» What to produce: Copy the lines of all the records below word for word, leaving out the pictures.

[Start of Data lines]

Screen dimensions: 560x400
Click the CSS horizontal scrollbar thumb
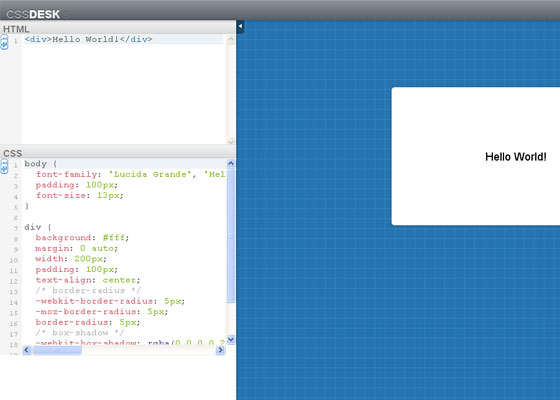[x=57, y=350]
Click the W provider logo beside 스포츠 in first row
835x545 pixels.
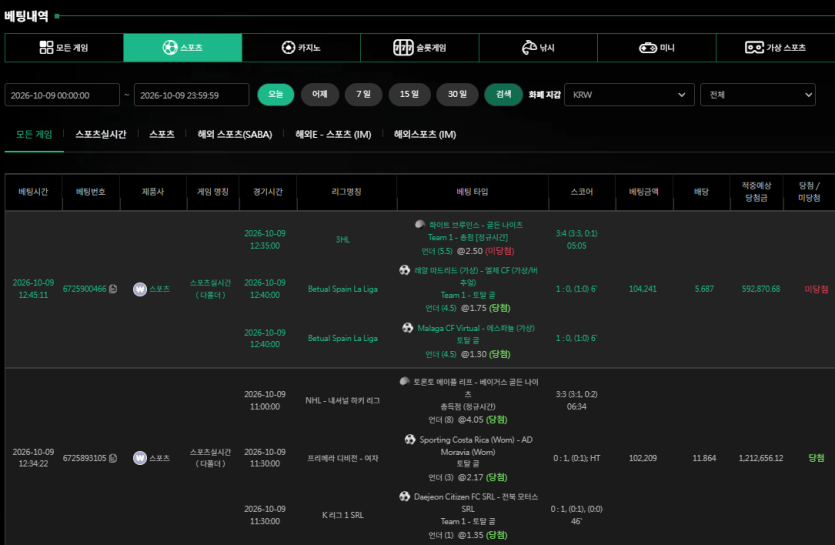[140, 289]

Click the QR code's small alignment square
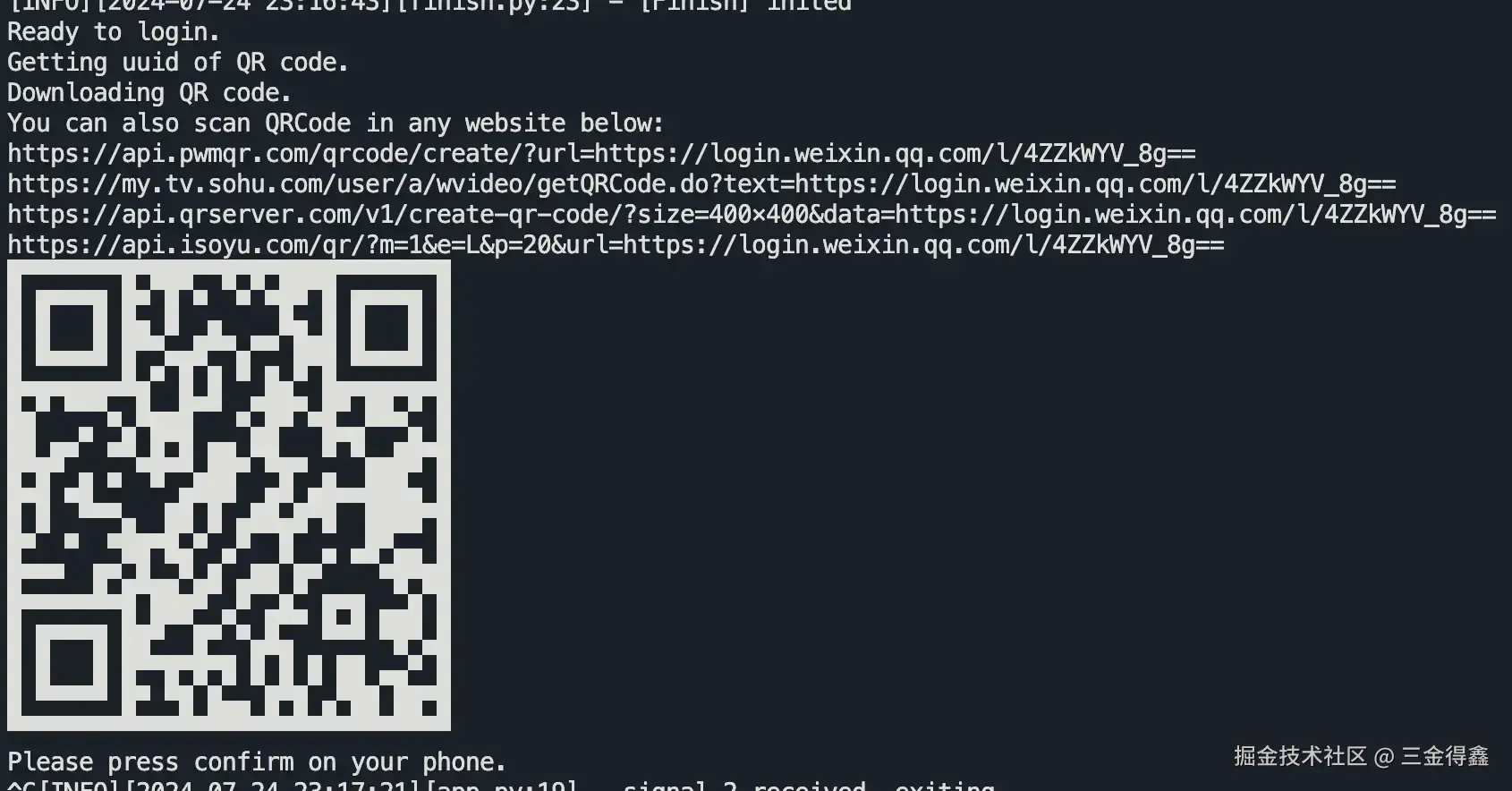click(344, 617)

[End of Data lines]

» Completed exercise:
Screen dimensions: 560x400
Click the CSS horizontal scrollbar thumb
[x=57, y=350]
Click the W provider logo beside 스포츠 in first row
835x545 pixels.
[140, 289]

Click the QR code's small alignment square
click(344, 617)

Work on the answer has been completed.